- _Exercise objective_: Convert the data below into a numbered list with one line per item, and omit any blank lines.

- _Given entries_:
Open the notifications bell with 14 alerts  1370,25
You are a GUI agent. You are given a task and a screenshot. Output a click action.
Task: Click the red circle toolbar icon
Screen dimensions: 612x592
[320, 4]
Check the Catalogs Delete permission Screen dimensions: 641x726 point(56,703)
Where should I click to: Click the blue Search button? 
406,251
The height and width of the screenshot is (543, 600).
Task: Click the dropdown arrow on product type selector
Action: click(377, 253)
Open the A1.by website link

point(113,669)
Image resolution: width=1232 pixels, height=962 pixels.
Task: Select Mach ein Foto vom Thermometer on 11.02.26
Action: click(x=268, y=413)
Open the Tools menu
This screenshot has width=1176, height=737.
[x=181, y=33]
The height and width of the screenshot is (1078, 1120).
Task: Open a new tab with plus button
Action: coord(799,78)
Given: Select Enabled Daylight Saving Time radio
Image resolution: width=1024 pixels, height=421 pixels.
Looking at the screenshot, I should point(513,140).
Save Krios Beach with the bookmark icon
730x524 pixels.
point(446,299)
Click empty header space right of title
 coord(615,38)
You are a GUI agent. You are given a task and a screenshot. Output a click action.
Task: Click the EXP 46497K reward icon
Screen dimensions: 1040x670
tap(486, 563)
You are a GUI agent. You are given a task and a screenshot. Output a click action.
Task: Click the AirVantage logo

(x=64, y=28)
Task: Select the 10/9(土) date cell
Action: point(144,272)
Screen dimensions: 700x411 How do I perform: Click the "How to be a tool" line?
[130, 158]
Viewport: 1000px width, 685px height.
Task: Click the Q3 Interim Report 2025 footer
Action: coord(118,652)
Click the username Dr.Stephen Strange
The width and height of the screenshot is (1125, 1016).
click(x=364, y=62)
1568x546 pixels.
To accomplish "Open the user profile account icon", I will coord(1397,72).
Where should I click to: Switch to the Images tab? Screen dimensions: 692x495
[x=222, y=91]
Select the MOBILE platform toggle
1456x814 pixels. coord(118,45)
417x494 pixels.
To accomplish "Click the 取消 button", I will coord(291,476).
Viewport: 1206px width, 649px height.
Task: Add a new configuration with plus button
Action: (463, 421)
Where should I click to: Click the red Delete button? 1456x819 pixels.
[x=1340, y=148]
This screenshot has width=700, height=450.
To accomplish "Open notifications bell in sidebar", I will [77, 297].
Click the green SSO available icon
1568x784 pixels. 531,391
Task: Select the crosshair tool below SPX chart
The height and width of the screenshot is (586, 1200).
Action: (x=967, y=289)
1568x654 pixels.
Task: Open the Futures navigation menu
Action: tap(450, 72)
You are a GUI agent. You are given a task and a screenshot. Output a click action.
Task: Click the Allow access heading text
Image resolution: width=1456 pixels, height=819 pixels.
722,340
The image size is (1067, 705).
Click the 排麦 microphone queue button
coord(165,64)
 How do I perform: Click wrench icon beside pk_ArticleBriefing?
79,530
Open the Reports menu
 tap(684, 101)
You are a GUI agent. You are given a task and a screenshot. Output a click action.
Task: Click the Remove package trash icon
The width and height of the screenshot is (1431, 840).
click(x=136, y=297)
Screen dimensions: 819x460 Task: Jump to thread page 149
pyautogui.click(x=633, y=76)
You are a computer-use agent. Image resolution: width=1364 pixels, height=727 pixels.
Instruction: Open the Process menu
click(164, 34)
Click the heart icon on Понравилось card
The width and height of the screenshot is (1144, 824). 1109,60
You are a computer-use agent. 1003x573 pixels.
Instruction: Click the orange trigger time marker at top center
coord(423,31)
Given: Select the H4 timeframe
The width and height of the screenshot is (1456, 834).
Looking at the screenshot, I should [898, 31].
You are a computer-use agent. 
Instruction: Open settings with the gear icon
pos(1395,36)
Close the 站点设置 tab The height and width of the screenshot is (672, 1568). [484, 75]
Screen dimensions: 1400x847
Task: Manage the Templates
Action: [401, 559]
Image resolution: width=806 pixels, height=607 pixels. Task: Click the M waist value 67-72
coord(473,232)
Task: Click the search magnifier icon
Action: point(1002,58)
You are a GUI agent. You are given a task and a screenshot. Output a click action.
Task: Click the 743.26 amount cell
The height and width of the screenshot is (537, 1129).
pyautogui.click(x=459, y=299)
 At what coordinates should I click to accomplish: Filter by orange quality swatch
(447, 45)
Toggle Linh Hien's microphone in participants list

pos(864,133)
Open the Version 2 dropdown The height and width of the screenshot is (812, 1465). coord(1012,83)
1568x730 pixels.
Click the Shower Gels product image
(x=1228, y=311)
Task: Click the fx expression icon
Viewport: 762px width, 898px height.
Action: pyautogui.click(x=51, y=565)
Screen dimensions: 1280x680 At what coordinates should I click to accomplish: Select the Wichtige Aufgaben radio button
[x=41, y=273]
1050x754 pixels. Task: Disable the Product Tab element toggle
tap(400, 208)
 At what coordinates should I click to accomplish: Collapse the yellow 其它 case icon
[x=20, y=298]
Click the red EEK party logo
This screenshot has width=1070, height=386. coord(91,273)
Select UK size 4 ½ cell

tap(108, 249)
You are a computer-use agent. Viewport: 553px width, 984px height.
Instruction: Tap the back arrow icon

- _Answer to this exercise_:
1. Open the notifications bell with 14 alerts  1370,25
2. You are a GUI agent. You are given a task and a screenshot. Output a click action.
3. Task: Click the red circle toolbar icon
4. Screen dimensions: 612x592
5. [320, 4]
6. Check the Catalogs Delete permission Screen dimensions: 641x726 point(56,703)
7. Where should I click to: Click the blue Search button? 
8. 406,251
9. The height and width of the screenshot is (543, 600).
10. Task: Click the dropdown arrow on product type selector
11. Action: click(377, 253)
12. Open the A1.by website link
13. point(113,669)
14. Image resolution: width=1232 pixels, height=962 pixels.
15. Task: Select Mach ein Foto vom Thermometer on 11.02.26
16. Action: click(x=268, y=413)
17. Open the Tools menu
18. This screenshot has width=1176, height=737.
19. [x=181, y=33]
20. The height and width of the screenshot is (1078, 1120).
21. Task: Open a new tab with plus button
22. Action: coord(799,78)
23. Given: Select Enabled Daylight Saving Time radio
24. Image resolution: width=1024 pixels, height=421 pixels.
25. Looking at the screenshot, I should point(513,140).
26. Save Krios Beach with the bookmark icon
27. 730x524 pixels.
28. point(446,299)
29. Click empty header space right of title
30.  coord(615,38)
31. You are a GUI agent. You are given a task and a screenshot. Output a click action.
32. Task: Click the EXP 46497K reward icon
33. Screen dimensions: 1040x670
34. tap(486, 563)
35. You are a GUI agent. You are given a task and a screenshot. Output a click action.
36. Task: Click the AirVantage logo
37. (x=64, y=28)
38. Task: Select the 10/9(土) date cell
39. Action: point(144,272)
40. Screen dimensions: 700x411 How do I perform: Click the "How to be a tool" line?
41. [130, 158]
42. Viewport: 1000px width, 685px height.
43. Task: Click the Q3 Interim Report 2025 footer
44. Action: coord(118,652)
45. Click the username Dr.Stephen Strange
46. The width and height of the screenshot is (1125, 1016).
47. click(x=364, y=62)
48. 1568x546 pixels.
49. To accomplish "Open the user profile account icon", I will coord(1397,72).
50. Where should I click to: Switch to the Images tab? Screen dimensions: 692x495
51. [x=222, y=91]
52. Select the MOBILE platform toggle
53. 1456x814 pixels. coord(118,45)
54. 417x494 pixels.
55. To accomplish "Click the 取消 button", I will coord(291,476).
56. Viewport: 1206px width, 649px height.
57. Task: Add a new configuration with plus button
58. Action: (463, 421)
59. Where should I click to: Click the red Delete button? 1456x819 pixels.
60. [x=1340, y=148]
61. This screenshot has width=700, height=450.
62. To accomplish "Open notifications bell in sidebar", I will [77, 297].
63. Click the green SSO available icon
64. 1568x784 pixels. 531,391
65. Task: Select the crosshair tool below SPX chart
66. The height and width of the screenshot is (586, 1200).
67. Action: (x=967, y=289)
68. 1568x654 pixels.
69. Task: Open the Futures navigation menu
70. Action: tap(450, 72)
71. You are a GUI agent. You are given a task and a screenshot. Output a click action.
72. Task: Click the Allow access heading text
73. Image resolution: width=1456 pixels, height=819 pixels.
74. 722,340
75. The image size is (1067, 705).
76. Click the 排麦 microphone queue button
77. coord(165,64)
78.  How do I perform: Click wrench icon beside pk_ArticleBriefing?
79. 79,530
80. Open the Reports menu
81.  tap(684, 101)
82. You are a GUI agent. You are given a task and a screenshot. Output a click action.
83. Task: Click the Remove package trash icon
84. The width and height of the screenshot is (1431, 840).
85. click(x=136, y=297)
86. Screen dimensions: 819x460 Task: Jump to thread page 149
87. pyautogui.click(x=633, y=76)
88. You are a computer-use agent. Image resolution: width=1364 pixels, height=727 pixels.
89. Instruction: Open the Process menu
90. click(164, 34)
91. Click the heart icon on Понравилось card
92. The width and height of the screenshot is (1144, 824). 1109,60
93. You are a computer-use agent. 1003x573 pixels.
94. Instruction: Click the orange trigger time marker at top center
95. coord(423,31)
96. Given: Select the H4 timeframe
97. The width and height of the screenshot is (1456, 834).
98. Looking at the screenshot, I should [898, 31].
99. You are a computer-use agent. 
100. Instruction: Open settings with the gear icon
101. pos(1395,36)
102. Close the 站点设置 tab The height and width of the screenshot is (672, 1568). [484, 75]
103. Screen dimensions: 1400x847
104. Task: Manage the Templates
105. Action: [401, 559]
106. Image resolution: width=806 pixels, height=607 pixels. Task: Click the M waist value 67-72
107. coord(473,232)
108. Task: Click the search magnifier icon
109. Action: point(1002,58)
110. You are a GUI agent. You are given a task and a screenshot. Output a click action.
111. Task: Click the 743.26 amount cell
112. The height and width of the screenshot is (537, 1129).
113. pyautogui.click(x=459, y=299)
114.  At what coordinates should I click to accomplish: Filter by orange quality swatch
115. (447, 45)
116. Toggle Linh Hien's microphone in participants list
117. pos(864,133)
118. Open the Version 2 dropdown The height and width of the screenshot is (812, 1465). coord(1012,83)
119. 1568x730 pixels.
120. Click the Shower Gels product image
121. (x=1228, y=311)
122. Task: Click the fx expression icon
123. Viewport: 762px width, 898px height.
124. Action: pyautogui.click(x=51, y=565)
125. Screen dimensions: 1280x680 At what coordinates should I click to accomplish: Select the Wichtige Aufgaben radio button
126. [x=41, y=273]
127. 1050x754 pixels. Task: Disable the Product Tab element toggle
128. tap(400, 208)
129.  At what coordinates should I click to accomplish: Collapse the yellow 其它 case icon
130. [x=20, y=298]
131. Click the red EEK party logo
132. This screenshot has width=1070, height=386. coord(91,273)
133. Select UK size 4 ½ cell
134. tap(108, 249)
135. You are a computer-use agent. Viewport: 553px width, 984px height.
136. Instruction: Tap the back arrow icon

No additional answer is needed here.